▸ Latihan Tertulis 1:
Tulis ulang bagian teks tentang behaviorisme yang dibuka dengan kata-kata berisi "Prinsip behaviorisme ini" dan ditutup dengan "intensif dari biasanya.", lalu ganti "anjing percobaan" dengan "hewan percobaan".
▸ Latihan Tertulis 2:
Lanjutkan teks tentang behaviorisme mulai dari titik akhirnya.

▸ Kutipan Teks:
++++++++++++++++++++

Stimulus adalah apa saja yang diberikan guru kepada siswa misalnya, alat
perkalian, alat peraga, pedoman kerja, atau cara-cara tertentu untuk membantu
belajar siswa. Sedangkan respon adalah reaksi atau tanggapan siswa terhadap
stimulus yang diberikan guru tersebut.
Teori ini juga
mengutamakan pengukuran, sebab pengukuran merupakan suatu hal yang penting
untuk melihat terjadi tidaknya perubahan tingkah laku tersebut.
2. Penguatan (reinforcement)
Penguatan
adalah apa saja yang dapat memperkuat timbulnya respon. Misalnya, ketika
peserta didik diberi tugas oleh guru, ketika tugasnya ditambahkan maka ia akan
semakin giat belajarnya, maka penambahan tugas tersebut merupakan penguatan
positif dalam belajar, begitu juga sebaliknya.
Prinsip-prinsip behaviorisme adalah [3]
:
1)
Objek psikologi adalah tingkah laku.
Belajar merupakan bentuk perubahan yang
dialami siswa dalam hal kemampuannya untuk bertingkah laku dengan cara yang
baru sebagai hasil interaksi antara stimulus dan respon. Jadi yang menjadi
objek dalam teori belajar behaviorisme adalah perubahan tingkah laku siswa
setelah proses pembelajaran di kelas.
2)
Semua bentuk tingkah laku dikembalikan pada reflek.
Prinsip behaviorisme ini mengacu pada
hasil percobaan Pavlov, yang mengungkapkan bahwa seekor anjing percobaan akan
melakukan gerakan reflek semula ketika mendapat stimulus bersyarat. Ia akan
mengeluarkan air liur lagi bila mencium bau amis daging atau tulang yang
disodorkan kepadanya.
Dalam proses belajar mengajar di kelas,
apabila siswa diberi stimulus bersyarat (hadiah, ganjaran, nilai baik, dapat
beasiswa), maka perangsang bersyarat tadi akan menimbulkan aktivitas belajar
yang makin intensif dari biasanya.
3)
Mementingkan terbentuknya kebiasaan.

++++++++++++++++++++

▸ Cuplikan Data:
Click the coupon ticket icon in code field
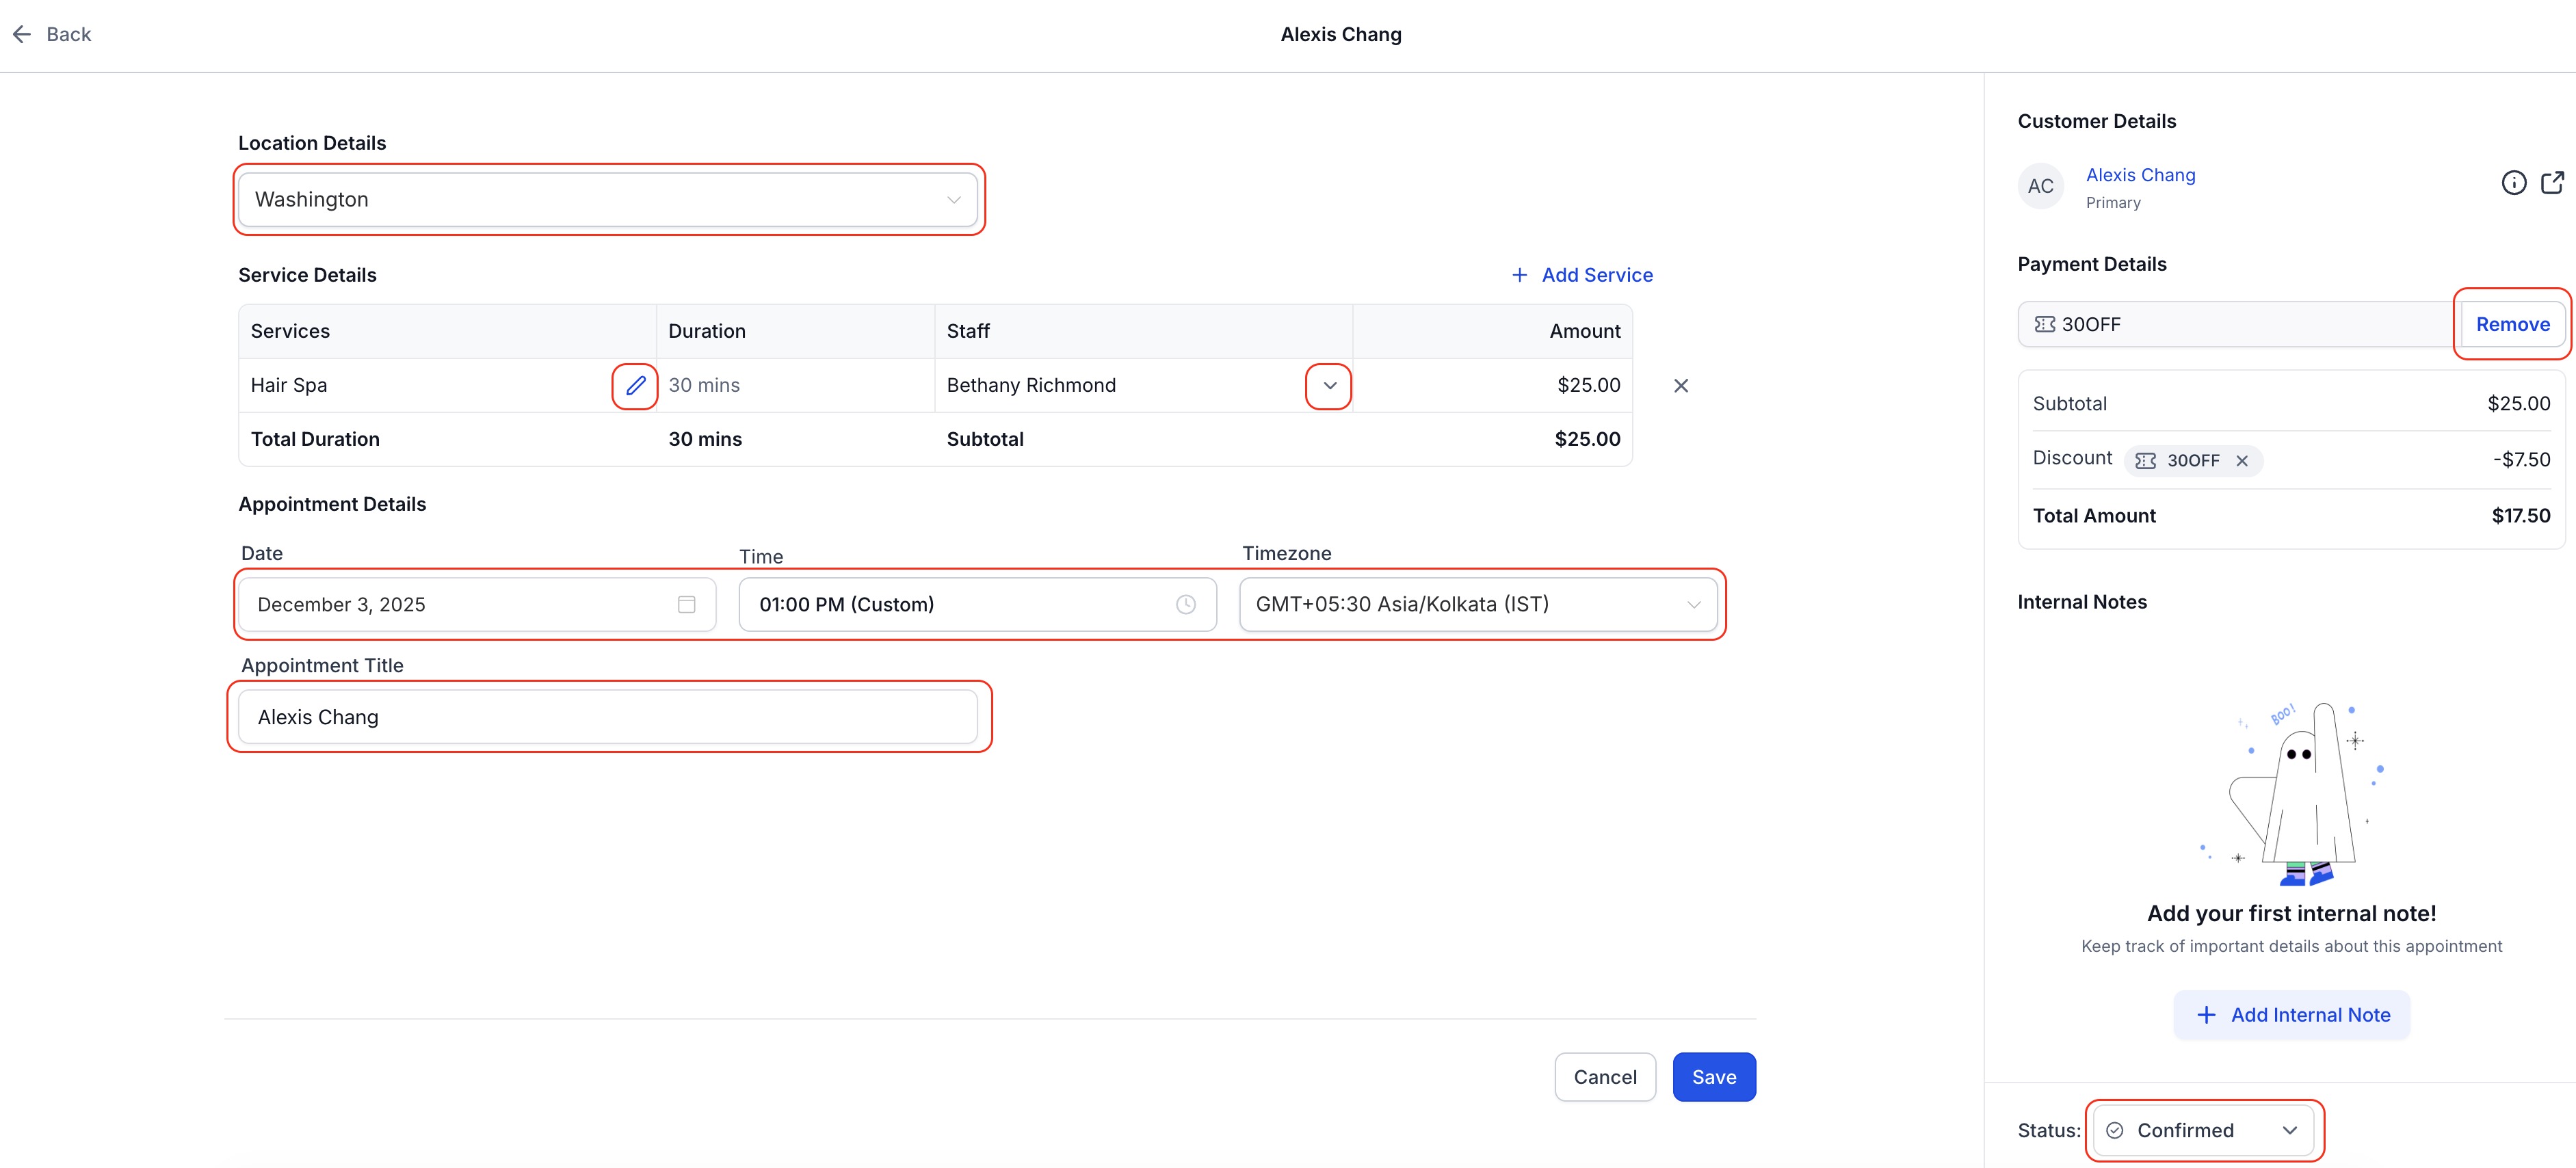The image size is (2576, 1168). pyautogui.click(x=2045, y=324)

++++++++++++++++++++

▸ Jawaban Latihan 1:
Prinsip behaviorisme ini mengacu pada
hasil percobaan Pavlov, yang mengungkapkan bahwa seekor hewan percobaan akan
melakukan gerakan reflek semula ketika mendapat stimulus bersyarat. Ia akan
mengeluarkan air liur lagi bila mencium bau amis daging atau tulang yang
disodorkan kepadanya.
Dalam proses belajar mengajar di kelas,
apabila siswa diberi stimulus bersyarat (hadiah, ganjaran, nilai baik, dapat
beasiswa), maka perangsang bersyarat tadi akan menimbulkan aktivitas belajar
yang makin intensif dari biasanya.

▸ Jawaban Latihan 2:
Prinsip behaviorisme ini mengacu pada hukum
Guthrie bahwa tingkah laku manusia secara keseluruhan merupakan deretan tingkah
laku yang terjadi dari bagian-bagian dari yang sebelumnya. Bagian-bagian atau
unit tingkah laku ini adalah respon atau reaksi terhadap perangsang-perangasang
sebelumnya dan selanjutnya unit tingkah laku ini akan menjadi perangsang bagi
unit tingkah laku berikutnya. Stimulus pertama dalam belajar menjadikan
terjadinya respon kegiatan untuk belajar. Respon terhadap belajar ini
selanjutnya menjadi stimulus untuk kegiatan belajar berikutnya.
C.
Tokoh-Tokoh dan Pemikirannya terhadap Teori Belajar Behavioristik.
1. Teori Koneksionis Edward L. Thorndike (1874-1949)
Thorndike
adalah seorang pendidik dan sekaligus psikolog berkebangsaan Amerika.
Menurutnya, belajar merupakan proses interaksi antara Stimulus (S) yang mungkin
berupa pikiran, perasaan atau gerakan dan Respon (R) yang juga berupa pikiran,
perasaan atau gerakan.
Stimulus adalah perubahan dari lingkungan
eksternal yang menjadi tanda untuk mengaktifkan organisme untuk beraksi atau berbuat.
Sedangkan respon adalah sembarang tingkah laku yang dimunculkan karena adanya
perangsang.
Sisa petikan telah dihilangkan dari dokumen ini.